Well I've had enough of the straps my Trek 1.2 came with, and have decided clipless will be a better and safer option for me. The straps always weight down the pedal in the wrong direction, and I have to flip the pedal with my size 12 foot and try to stick my foot in there. No the easiest thing in the world. :mad2:

Anyways, I'm looking into these Shimano pedals, but will I have the same problem as I did with the straps. Are these type of pedals weighed so that the right side is always facing up? Thanks.










*EDIT: Answered my own question. So Hopefully this thread can now serve others with the same question.*

[Review] Shimano SPD-SL road cycling cleats (SM-SH11) - YouTube

Can you walk in road cleats? - YouTube

Shimano SPD-SL Features - YouTube

Understanding Clipless Pedals – Two Common Systems « Drive My Bike


----------



## brianmcg (Oct 12, 2002)

Get some double sided mtb pedals. No worries clipping in and shoes you can walk in.


----------



## andulong (Nov 23, 2006)

Those type of pedals are designed to naturally orient themselves kinda nose up. The top of the pedal is facing the rear. Clipping in is a kind of toe first skimming across the top of the pedal until it catches on the cleat and then press down to engage. I love my Shimano pedals (Ultegra) but same basic design.


----------



## taralon (Sep 1, 2011)

If you're looking for pedals for a commuter I'm personally a fan of the Shinamo SPD "mountain" pedals. I've got double sided M980s on my road bike, and platform/clipless M985s on my commuter. I like not having to worry about what shoes/what bike I'm riding as the engagement is pretty much the same on either system, and I can use my "mountain" bike shoes with the recessed cleat area for training on the road bike when I'm going to take a route that might see me doing a bit of walking outside/inside and not have to worry about skating around on linoleum, or crunching the cleats real bad.


----------



## uwhuskies (Aug 19, 2011)

Yea I have some Shimano mountain pedals on my bike and I love them. Easy to get in and out of...don't have to look down to clip in.


----------



## BostonG (Apr 13, 2010)

Yeah, MTB pedals have tehir advantages, as do road pedals. I won't go into it because that wasn't your question though.

I have the 105 version of the pedal you link to and andulong's description is pretty much right on. They aren't double sided and can get out of place, maknig you need to rotate them so they are in the correct position before you clip in. But, after using them for a while, you get the feel of it and become better. It'll get to the point where you will be able to just feel if the padal is ready to receive the cleat or if it needs to be rotated.
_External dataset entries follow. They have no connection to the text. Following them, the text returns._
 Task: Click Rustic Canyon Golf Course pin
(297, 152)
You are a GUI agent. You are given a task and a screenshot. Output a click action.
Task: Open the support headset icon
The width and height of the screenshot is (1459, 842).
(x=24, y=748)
Some do get discouraged at first though because they keep missing the clip in and their foot slips off the pedal so it can be frustrating at first.


----------



## velocanman (Jul 15, 2011)

For road riding I recommend road pedals with a large platform, like the Shimano SPD-SL. You will quickly learn to rotate the pedal into place as you click in, and they do hang upright.

I am not a fan of MTB pedals for long road rides because you can develop "hot" spots or pain over the smaller cleat. There is a reason pros ride the larger pedals.

For MTB, cross, and commuting I use Eggbeaters. They are 4-sided and elegant in simplicity, durability, and ease of use.


----------



## twalkman (Jul 23, 2011)

I use SPD on my road and mtn bike and like them a lot.


----------



## tihsepa (Nov 27, 2008)

Look at the 520. Good platform. Takes a SPD cleat. 

I like the 105 pedals, 520's and the SPD,s.


----------



## tasdevl (Aug 21, 2011)

I agree with the other posters - I use the 520s on my mtb and love them, never have any issues clipping in. The ultegras on my road bike however drive me nuts with having to look down all the time, and I've scratched up the non-clip side from a few "oh crap I need to clip in quickly to cross this road" moments, scrabbling around to get clipped in without looking down to flip them over with my shoe.


----------